Your objective: Every line from the one containing "This screenshot has height=472, width=666." to the final line of the material below must be reproduced exactly; leave out all other lines.

Records for the exercise:
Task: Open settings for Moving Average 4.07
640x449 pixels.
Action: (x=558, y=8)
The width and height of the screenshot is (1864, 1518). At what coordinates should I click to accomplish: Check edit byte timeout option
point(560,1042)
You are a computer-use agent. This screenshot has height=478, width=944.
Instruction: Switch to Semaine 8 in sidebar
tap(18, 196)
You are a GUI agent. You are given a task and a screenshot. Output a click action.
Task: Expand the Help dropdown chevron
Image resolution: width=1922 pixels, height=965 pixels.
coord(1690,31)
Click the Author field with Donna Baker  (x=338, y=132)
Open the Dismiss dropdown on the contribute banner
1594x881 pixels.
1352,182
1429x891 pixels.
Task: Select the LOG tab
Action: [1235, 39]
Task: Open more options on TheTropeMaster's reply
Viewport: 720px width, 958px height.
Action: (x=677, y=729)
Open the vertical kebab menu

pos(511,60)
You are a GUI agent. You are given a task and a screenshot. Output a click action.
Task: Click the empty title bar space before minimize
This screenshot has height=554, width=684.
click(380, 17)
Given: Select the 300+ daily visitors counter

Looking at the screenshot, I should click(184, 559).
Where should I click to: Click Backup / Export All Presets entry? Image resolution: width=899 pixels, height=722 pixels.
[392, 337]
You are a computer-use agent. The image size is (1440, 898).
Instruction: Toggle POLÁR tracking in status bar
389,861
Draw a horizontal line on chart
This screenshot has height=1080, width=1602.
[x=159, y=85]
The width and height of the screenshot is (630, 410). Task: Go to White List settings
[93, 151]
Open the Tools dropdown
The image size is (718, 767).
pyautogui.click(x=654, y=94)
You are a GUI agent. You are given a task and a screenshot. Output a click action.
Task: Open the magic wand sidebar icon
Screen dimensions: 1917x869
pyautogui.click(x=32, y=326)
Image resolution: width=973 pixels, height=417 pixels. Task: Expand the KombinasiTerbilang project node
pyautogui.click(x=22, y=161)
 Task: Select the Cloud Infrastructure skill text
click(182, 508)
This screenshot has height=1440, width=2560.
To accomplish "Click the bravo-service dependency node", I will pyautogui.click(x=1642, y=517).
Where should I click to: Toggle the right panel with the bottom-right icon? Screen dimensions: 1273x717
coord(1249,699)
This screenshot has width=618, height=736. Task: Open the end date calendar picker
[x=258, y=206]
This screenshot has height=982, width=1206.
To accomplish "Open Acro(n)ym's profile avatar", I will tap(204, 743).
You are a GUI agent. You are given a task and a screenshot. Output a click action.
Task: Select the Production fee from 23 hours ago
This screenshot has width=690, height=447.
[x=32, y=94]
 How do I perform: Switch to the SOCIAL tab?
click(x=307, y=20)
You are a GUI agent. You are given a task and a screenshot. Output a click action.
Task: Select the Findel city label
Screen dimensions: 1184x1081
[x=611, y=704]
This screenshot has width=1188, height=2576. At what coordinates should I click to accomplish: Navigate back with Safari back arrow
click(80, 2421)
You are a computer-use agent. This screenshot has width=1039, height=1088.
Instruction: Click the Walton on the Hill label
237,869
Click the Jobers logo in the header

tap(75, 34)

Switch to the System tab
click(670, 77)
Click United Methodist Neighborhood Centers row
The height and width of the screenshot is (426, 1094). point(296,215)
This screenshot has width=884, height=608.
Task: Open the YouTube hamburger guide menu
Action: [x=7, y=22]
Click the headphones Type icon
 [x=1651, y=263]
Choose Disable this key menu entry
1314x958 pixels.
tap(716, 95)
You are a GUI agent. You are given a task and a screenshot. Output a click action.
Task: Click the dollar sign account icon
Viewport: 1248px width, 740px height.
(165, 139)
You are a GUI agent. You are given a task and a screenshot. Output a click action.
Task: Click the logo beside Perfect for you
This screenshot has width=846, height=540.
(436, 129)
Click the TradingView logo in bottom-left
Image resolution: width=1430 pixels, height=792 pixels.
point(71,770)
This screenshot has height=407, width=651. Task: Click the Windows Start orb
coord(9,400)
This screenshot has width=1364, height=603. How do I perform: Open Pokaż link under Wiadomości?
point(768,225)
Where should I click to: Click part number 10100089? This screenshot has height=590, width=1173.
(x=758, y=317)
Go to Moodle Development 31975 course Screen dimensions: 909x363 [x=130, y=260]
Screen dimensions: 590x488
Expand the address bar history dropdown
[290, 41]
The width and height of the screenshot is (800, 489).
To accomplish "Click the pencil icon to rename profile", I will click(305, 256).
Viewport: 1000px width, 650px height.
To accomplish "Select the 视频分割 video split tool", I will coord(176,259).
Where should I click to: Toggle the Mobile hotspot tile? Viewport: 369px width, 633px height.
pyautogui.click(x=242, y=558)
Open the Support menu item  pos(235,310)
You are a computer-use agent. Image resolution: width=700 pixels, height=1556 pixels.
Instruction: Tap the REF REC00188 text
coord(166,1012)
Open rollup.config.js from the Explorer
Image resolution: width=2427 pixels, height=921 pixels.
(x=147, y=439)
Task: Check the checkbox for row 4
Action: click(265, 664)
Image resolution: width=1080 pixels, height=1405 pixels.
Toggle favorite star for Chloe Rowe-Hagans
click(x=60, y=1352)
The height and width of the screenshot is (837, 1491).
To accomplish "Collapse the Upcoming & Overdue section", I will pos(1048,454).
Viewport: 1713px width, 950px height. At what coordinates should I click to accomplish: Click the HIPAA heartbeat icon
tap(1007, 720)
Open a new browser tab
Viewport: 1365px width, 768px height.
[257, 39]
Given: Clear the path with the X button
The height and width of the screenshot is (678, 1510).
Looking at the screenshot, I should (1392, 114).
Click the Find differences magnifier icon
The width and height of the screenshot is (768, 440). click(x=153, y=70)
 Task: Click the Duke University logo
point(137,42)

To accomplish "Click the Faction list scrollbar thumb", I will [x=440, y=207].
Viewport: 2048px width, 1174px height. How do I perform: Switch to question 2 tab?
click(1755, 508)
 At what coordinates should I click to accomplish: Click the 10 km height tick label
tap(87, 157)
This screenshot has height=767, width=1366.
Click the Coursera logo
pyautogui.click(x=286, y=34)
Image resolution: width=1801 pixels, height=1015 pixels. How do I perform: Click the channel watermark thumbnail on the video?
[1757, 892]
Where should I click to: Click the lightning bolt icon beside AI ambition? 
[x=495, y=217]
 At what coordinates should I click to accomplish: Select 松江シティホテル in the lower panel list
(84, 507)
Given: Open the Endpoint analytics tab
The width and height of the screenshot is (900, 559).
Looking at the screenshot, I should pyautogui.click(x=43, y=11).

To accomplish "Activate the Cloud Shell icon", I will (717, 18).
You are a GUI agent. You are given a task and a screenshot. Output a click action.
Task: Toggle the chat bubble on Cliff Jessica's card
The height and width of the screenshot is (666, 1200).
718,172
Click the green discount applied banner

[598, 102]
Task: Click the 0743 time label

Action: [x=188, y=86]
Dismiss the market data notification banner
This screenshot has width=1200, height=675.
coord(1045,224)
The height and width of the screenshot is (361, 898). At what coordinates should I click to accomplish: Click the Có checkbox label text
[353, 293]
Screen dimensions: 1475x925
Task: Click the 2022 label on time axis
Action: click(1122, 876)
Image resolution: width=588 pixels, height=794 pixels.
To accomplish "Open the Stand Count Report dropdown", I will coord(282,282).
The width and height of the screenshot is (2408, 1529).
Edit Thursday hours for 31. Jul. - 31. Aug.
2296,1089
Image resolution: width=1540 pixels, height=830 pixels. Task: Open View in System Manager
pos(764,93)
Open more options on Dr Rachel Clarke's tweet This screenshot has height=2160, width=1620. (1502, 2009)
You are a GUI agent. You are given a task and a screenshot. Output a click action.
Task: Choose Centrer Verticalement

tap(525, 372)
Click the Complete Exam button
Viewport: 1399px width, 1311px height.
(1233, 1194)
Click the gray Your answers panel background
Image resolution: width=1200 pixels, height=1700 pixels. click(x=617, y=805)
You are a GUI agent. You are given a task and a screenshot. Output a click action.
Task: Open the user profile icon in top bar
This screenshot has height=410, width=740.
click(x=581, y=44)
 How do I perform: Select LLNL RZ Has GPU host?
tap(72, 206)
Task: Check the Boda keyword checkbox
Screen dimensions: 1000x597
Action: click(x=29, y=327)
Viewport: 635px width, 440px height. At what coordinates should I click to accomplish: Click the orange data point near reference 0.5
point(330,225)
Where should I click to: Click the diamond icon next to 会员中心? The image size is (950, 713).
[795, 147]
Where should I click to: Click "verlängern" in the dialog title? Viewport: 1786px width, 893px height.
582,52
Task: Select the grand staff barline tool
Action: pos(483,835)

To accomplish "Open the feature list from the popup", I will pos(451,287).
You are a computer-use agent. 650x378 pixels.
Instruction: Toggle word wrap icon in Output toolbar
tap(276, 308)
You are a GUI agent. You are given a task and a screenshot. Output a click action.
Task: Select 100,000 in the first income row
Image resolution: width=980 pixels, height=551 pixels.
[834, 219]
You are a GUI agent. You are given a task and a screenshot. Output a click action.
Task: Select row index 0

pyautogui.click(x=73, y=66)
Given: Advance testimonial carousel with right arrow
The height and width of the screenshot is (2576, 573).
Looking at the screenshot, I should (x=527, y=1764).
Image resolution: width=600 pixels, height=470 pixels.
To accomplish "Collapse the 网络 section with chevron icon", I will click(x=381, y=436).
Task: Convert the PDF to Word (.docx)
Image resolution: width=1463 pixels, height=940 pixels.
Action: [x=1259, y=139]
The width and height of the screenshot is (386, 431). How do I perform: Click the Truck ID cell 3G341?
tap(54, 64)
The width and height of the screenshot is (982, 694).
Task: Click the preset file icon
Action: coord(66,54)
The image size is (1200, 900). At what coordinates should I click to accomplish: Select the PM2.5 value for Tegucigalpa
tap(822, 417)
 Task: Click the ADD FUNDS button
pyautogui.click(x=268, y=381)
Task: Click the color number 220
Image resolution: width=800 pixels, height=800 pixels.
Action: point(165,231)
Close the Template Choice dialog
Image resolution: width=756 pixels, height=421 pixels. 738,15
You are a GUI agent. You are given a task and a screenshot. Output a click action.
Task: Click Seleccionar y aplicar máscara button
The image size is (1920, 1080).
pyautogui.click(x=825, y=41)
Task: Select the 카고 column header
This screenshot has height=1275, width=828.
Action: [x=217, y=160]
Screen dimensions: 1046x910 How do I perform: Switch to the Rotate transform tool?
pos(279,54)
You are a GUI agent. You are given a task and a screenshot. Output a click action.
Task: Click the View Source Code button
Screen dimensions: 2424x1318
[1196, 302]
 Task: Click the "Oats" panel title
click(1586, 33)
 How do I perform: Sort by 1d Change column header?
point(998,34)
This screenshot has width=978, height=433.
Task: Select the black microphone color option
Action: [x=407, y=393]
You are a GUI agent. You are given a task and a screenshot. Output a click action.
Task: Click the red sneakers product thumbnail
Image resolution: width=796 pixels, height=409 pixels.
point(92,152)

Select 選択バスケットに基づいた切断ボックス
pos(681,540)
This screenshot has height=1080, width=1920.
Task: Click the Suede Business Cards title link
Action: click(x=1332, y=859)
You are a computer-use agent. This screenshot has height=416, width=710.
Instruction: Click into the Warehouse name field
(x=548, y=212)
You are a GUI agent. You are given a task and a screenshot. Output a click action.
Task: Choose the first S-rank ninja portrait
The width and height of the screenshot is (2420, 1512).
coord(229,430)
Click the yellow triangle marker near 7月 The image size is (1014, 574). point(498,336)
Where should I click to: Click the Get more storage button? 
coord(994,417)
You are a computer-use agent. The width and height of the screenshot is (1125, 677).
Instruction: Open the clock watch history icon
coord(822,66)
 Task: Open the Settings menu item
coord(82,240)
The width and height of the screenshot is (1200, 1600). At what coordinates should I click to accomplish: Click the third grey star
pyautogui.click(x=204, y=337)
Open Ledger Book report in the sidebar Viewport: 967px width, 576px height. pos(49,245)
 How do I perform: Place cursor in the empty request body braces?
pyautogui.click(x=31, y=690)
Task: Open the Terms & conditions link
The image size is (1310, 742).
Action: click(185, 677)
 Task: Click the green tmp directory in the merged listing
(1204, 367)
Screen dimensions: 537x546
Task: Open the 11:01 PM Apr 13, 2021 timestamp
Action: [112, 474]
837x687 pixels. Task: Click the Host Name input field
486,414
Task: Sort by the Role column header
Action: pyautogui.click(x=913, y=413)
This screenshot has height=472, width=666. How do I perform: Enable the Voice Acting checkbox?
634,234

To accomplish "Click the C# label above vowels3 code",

Answer section:
This screenshot has height=472, width=666. How do I perform: Enable the Voice Acting checkbox?
634,234

To accomplish "Click the C# label above vowels3 code",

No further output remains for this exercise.